Dataset content:
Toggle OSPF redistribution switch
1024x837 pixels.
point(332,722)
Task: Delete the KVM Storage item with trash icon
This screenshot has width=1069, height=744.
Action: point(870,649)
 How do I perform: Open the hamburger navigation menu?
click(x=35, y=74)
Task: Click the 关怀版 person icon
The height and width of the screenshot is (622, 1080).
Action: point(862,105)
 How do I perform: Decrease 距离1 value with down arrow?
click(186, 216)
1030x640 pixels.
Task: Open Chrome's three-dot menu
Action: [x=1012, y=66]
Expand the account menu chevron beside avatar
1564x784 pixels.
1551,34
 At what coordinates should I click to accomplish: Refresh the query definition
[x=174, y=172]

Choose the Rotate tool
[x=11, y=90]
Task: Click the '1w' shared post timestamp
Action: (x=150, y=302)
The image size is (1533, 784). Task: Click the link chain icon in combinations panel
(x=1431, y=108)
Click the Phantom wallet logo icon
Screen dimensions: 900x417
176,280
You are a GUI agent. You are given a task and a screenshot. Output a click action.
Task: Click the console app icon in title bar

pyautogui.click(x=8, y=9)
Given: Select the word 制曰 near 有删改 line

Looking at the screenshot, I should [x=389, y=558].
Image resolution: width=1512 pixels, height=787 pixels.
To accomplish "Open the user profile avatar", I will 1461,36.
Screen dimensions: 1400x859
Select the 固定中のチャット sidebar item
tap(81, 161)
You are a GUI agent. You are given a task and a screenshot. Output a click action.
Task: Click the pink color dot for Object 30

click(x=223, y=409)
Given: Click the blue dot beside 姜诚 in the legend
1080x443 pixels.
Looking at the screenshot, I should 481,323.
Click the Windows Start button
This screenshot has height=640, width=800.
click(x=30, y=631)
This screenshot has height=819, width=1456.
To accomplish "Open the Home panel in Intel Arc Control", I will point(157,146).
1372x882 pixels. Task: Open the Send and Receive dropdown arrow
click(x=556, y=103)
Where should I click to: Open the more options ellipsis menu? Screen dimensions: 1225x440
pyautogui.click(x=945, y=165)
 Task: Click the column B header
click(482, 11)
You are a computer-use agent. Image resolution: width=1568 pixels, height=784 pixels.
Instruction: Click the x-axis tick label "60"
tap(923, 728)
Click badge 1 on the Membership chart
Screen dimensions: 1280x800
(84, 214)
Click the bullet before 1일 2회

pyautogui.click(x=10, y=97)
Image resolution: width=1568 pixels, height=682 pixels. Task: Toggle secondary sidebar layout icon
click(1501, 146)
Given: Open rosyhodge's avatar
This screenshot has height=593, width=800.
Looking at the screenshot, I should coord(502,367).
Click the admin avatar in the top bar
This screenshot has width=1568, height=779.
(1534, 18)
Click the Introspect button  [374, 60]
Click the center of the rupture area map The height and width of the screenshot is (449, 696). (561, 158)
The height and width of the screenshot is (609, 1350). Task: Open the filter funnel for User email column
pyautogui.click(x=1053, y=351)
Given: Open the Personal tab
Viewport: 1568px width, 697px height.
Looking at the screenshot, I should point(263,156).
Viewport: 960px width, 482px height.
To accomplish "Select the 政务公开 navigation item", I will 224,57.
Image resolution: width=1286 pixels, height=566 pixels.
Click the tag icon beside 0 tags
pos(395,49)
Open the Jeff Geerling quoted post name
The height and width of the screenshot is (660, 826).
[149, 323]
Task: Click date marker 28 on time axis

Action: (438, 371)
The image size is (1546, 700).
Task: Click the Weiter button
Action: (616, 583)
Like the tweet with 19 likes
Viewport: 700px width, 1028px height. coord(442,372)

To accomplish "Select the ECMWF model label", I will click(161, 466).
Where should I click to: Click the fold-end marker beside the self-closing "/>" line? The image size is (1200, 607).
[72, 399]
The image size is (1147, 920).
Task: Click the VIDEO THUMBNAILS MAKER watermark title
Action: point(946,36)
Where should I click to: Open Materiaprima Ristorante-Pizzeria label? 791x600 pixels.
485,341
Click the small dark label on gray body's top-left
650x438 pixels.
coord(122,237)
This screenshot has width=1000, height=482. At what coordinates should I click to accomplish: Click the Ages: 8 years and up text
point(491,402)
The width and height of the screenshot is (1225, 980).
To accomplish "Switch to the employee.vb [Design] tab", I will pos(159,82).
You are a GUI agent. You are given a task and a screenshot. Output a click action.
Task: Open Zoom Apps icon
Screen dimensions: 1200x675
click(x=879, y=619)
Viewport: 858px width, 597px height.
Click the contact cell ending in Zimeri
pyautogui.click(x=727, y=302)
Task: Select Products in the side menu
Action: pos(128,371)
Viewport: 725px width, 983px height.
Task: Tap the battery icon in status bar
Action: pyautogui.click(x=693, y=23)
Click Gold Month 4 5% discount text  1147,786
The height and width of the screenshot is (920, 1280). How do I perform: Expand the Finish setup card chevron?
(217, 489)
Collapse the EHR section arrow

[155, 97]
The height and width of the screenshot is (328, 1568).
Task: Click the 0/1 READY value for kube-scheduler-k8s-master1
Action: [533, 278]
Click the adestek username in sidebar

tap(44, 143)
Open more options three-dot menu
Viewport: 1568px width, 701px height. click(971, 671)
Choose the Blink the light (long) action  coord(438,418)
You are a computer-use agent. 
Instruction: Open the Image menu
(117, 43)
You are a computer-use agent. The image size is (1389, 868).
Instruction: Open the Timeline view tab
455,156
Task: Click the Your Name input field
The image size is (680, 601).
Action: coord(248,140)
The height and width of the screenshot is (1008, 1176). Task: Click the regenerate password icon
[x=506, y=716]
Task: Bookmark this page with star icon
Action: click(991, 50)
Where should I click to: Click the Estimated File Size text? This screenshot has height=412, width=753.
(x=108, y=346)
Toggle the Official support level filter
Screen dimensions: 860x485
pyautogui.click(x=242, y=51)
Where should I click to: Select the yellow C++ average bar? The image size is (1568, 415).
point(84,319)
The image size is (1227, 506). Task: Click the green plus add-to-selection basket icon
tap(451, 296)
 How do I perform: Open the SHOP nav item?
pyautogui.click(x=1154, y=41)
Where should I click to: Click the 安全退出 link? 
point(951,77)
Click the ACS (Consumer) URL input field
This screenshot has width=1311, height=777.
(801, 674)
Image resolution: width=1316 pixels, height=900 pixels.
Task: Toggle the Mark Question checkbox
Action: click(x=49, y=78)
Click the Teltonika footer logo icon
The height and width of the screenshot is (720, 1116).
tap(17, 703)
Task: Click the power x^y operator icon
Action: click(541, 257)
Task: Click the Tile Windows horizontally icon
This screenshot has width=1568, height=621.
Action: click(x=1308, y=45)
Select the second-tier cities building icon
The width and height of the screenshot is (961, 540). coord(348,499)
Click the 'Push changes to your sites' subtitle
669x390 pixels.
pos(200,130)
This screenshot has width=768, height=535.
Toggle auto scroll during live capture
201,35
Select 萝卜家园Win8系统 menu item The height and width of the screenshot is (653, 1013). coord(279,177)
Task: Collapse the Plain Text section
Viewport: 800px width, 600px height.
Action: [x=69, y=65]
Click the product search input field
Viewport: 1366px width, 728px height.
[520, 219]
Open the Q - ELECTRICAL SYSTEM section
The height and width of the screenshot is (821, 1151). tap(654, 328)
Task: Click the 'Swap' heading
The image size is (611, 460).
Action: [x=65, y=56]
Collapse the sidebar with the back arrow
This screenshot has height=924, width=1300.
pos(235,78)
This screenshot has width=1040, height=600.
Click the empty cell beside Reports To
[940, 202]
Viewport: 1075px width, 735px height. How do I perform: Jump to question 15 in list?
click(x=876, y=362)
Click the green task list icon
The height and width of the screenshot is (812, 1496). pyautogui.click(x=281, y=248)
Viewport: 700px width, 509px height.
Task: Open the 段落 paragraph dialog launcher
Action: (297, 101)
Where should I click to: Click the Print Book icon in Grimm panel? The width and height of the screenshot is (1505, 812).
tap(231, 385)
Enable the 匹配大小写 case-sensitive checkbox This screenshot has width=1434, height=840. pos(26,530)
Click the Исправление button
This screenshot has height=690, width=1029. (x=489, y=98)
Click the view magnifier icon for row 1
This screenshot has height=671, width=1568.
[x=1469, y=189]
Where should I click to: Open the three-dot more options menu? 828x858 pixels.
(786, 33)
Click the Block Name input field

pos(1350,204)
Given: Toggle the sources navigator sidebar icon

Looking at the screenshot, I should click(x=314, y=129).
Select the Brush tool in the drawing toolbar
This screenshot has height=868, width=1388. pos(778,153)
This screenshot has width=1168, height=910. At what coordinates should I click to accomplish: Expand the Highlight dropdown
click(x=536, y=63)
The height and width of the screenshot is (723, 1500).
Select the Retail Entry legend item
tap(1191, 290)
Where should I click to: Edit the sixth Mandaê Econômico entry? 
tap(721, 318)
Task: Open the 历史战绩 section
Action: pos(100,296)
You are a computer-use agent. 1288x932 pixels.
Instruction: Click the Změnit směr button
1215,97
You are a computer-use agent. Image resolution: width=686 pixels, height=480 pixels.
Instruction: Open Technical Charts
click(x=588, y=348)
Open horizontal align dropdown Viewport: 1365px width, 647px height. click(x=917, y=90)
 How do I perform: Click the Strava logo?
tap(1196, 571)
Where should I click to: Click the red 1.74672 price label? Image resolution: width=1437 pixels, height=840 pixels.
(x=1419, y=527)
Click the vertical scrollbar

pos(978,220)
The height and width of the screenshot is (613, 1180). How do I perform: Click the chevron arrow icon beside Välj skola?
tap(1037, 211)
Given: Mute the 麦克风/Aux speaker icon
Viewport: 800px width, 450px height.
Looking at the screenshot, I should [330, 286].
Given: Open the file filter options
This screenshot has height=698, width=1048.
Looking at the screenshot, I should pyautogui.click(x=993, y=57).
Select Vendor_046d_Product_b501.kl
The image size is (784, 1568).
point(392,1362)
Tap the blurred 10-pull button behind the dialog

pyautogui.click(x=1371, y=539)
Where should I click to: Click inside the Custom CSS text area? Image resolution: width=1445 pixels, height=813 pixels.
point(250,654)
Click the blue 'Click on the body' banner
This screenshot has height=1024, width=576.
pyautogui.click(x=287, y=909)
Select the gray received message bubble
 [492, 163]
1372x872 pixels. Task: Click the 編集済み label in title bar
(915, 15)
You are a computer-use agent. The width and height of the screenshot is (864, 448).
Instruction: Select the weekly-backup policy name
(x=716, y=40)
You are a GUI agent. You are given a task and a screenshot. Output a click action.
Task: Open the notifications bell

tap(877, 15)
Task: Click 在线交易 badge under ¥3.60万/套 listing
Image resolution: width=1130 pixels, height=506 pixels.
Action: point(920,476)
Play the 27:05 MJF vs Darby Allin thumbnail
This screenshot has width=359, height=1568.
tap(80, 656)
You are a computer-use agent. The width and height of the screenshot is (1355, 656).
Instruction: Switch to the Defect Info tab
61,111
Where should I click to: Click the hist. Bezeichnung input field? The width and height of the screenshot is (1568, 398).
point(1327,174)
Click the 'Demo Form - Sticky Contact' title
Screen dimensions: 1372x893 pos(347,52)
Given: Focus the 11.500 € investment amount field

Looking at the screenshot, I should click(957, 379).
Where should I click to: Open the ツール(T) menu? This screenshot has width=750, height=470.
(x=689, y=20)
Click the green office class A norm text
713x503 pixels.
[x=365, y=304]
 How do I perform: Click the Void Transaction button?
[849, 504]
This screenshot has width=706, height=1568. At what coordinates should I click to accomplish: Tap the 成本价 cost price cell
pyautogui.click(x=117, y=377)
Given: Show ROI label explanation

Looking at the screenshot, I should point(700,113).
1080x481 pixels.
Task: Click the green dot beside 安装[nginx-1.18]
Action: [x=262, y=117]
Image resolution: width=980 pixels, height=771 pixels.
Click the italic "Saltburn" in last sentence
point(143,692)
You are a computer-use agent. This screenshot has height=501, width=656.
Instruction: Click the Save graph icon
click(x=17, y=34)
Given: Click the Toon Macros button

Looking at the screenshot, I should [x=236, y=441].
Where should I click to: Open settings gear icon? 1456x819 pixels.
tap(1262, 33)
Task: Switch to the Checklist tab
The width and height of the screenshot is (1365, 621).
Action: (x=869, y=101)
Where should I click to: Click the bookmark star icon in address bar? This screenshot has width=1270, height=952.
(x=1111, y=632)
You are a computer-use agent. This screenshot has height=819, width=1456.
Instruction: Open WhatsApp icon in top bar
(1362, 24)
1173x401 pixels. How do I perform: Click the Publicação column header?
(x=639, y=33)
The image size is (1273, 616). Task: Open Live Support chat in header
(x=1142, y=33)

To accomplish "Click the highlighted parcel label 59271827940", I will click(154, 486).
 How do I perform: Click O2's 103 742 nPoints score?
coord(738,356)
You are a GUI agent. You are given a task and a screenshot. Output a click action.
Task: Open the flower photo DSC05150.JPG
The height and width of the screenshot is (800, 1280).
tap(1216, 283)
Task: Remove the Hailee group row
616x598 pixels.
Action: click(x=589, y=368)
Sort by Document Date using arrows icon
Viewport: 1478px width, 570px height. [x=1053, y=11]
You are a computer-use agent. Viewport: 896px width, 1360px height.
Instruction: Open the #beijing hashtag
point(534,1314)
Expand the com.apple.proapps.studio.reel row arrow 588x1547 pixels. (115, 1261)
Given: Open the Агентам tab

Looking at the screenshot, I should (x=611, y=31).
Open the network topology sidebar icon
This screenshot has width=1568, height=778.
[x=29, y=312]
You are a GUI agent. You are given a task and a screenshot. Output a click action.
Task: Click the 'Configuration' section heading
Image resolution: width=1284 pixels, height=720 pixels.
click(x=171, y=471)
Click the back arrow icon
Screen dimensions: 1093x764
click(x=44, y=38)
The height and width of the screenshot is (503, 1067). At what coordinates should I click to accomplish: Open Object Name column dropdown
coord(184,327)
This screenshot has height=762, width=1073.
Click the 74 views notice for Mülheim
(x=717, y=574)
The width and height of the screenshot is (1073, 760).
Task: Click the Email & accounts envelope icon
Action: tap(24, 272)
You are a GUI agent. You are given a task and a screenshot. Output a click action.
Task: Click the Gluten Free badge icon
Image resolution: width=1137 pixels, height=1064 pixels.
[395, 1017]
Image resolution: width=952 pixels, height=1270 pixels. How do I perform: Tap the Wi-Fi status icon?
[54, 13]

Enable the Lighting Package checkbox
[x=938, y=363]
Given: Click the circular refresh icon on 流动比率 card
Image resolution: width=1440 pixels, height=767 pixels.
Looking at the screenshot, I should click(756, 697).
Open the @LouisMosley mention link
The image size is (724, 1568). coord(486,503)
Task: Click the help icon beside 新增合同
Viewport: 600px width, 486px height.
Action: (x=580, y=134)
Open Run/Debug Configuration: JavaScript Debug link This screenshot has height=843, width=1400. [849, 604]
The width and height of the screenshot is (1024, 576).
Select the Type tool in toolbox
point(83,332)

Goal: Find every line in the rows above that contains the string "checkbox", and copy each of those lines in full.

Finished exercise:
Task: Toggle the Mark Question checkbox
Enable the 匹配大小写 case-sensitive checkbox This screenshot has width=1434, height=840. pos(26,530)
Enable the Lighting Package checkbox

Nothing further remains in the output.